(Input data begins)

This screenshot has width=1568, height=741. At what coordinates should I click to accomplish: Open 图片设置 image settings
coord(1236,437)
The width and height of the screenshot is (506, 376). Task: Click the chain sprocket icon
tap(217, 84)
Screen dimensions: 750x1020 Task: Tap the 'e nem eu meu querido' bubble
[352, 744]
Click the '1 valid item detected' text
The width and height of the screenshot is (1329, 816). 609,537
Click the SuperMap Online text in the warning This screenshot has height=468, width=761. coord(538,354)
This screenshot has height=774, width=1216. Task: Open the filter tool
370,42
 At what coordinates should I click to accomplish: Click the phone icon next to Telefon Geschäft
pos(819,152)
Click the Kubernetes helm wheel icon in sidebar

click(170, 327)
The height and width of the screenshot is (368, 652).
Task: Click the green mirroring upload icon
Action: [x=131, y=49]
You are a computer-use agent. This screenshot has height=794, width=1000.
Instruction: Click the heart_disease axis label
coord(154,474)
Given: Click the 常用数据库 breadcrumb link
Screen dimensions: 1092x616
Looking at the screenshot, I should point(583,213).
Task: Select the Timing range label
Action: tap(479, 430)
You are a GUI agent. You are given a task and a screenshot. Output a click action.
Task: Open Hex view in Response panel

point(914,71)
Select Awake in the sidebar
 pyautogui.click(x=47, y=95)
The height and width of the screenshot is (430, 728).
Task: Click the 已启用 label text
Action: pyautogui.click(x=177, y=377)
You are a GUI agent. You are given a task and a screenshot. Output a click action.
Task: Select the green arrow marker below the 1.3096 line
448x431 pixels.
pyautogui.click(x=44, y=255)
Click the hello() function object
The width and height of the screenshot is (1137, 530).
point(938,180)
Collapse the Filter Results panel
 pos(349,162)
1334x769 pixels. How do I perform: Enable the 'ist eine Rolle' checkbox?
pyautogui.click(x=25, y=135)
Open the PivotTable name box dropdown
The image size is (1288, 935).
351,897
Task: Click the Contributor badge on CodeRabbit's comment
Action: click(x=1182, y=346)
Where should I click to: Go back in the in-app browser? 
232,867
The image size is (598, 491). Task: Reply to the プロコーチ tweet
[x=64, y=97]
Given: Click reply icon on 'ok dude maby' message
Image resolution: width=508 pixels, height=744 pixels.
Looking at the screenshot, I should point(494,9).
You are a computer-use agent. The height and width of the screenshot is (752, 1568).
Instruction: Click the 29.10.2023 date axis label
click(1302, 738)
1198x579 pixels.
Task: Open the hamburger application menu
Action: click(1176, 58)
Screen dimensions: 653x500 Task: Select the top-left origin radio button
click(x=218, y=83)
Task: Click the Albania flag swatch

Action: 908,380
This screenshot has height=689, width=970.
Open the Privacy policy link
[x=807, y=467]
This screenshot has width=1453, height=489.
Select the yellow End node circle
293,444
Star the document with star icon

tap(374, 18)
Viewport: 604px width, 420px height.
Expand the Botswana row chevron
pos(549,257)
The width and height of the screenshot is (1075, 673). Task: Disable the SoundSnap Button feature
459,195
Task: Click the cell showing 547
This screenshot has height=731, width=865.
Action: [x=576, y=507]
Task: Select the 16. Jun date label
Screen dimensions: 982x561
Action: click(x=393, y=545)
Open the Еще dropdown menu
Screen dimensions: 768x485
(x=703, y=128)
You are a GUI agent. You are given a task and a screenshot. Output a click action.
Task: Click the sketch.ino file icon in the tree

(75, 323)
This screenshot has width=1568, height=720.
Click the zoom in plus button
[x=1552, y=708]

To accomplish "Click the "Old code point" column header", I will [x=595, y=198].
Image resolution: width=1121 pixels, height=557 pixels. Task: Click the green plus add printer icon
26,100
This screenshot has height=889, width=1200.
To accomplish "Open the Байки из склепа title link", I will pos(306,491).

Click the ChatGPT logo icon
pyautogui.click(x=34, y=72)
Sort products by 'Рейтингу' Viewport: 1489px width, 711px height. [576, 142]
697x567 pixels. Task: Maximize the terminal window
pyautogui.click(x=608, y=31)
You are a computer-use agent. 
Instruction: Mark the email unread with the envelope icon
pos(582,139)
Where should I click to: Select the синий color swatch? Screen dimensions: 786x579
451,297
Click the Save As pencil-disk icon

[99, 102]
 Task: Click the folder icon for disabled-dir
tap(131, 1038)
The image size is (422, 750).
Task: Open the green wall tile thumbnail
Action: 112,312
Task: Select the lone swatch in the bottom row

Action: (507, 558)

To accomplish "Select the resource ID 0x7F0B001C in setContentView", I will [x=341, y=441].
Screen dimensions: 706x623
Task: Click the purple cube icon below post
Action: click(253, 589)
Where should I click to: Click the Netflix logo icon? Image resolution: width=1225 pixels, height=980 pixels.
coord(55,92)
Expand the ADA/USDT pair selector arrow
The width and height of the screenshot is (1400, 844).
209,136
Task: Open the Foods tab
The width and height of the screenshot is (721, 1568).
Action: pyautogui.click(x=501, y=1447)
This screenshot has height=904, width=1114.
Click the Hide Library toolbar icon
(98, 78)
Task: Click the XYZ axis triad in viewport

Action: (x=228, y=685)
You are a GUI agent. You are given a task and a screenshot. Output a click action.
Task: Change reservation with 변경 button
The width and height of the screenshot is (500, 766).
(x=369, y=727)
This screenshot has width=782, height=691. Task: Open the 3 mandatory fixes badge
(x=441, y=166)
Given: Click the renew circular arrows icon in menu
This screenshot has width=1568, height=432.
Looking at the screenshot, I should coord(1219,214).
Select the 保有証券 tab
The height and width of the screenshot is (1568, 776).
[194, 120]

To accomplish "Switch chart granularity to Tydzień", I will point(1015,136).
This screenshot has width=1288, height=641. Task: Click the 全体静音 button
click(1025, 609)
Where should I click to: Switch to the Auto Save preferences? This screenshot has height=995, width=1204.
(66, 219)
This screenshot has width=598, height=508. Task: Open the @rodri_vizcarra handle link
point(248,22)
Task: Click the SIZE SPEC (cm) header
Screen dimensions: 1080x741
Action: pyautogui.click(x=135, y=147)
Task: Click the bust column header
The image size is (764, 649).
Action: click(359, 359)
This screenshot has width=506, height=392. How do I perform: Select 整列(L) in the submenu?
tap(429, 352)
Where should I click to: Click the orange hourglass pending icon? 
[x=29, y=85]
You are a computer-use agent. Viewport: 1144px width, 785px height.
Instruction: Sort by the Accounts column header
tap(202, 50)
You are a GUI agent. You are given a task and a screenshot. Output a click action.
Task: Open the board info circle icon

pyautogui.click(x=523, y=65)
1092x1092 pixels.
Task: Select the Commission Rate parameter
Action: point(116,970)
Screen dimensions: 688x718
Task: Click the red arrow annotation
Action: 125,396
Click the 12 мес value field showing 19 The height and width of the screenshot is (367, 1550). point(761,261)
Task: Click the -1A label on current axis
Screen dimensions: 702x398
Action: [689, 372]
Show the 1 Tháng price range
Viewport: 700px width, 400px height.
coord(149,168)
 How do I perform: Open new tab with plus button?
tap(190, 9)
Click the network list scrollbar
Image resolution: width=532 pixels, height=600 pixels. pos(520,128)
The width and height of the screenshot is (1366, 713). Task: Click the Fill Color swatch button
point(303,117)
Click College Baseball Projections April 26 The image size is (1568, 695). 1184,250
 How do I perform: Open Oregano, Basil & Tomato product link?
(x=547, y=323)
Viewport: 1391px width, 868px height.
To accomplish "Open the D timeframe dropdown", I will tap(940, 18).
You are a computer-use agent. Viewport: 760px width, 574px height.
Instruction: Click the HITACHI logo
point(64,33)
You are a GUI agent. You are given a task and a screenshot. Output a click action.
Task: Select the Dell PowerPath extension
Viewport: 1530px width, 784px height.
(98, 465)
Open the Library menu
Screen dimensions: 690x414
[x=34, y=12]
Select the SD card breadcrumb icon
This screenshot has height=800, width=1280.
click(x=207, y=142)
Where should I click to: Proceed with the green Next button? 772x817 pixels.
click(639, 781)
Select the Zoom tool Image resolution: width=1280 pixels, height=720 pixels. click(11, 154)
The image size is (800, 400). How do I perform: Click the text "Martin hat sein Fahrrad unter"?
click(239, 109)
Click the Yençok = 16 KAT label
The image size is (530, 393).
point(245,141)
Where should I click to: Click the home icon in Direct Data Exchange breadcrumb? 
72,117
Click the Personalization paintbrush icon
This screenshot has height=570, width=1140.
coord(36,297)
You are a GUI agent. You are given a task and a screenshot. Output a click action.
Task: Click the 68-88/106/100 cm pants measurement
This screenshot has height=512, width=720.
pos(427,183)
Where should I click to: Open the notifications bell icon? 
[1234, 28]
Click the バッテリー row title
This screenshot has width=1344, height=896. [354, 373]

(Input data ends)

§ Problem details: From the records above, print only the lines between the one holding "Sort products by" and the one holding "Task: Change reservation with 변경 button", inclusive, exactly as they stand.

§ Written reply:
Sort products by 'Рейтингу' Viewport: 1489px width, 711px height. [576, 142]
697x567 pixels. Task: Maximize the terminal window
pyautogui.click(x=608, y=31)
You are a computer-use agent. 
Instruction: Mark the email unread with the envelope icon
pos(582,139)
Where should I click to: Select the синий color swatch? Screen dimensions: 786x579
451,297
Click the Save As pencil-disk icon

[99, 102]
 Task: Click the folder icon for disabled-dir
tap(131, 1038)
The image size is (422, 750).
Task: Open the green wall tile thumbnail
Action: 112,312
Task: Select the lone swatch in the bottom row

Action: (507, 558)

To accomplish "Select the resource ID 0x7F0B001C in setContentView", I will [x=341, y=441].
Screen dimensions: 706x623
Task: Click the purple cube icon below post
Action: click(253, 589)
Where should I click to: Click the Netflix logo icon? Image resolution: width=1225 pixels, height=980 pixels.
coord(55,92)
Expand the ADA/USDT pair selector arrow
The width and height of the screenshot is (1400, 844).
209,136
Task: Open the Foods tab
The width and height of the screenshot is (721, 1568).
Action: pyautogui.click(x=501, y=1447)
This screenshot has height=904, width=1114.
Click the Hide Library toolbar icon
(98, 78)
Task: Click the XYZ axis triad in viewport

Action: (x=228, y=685)
You are a GUI agent. You are given a task and a screenshot. Output a click action.
Task: Change reservation with 변경 button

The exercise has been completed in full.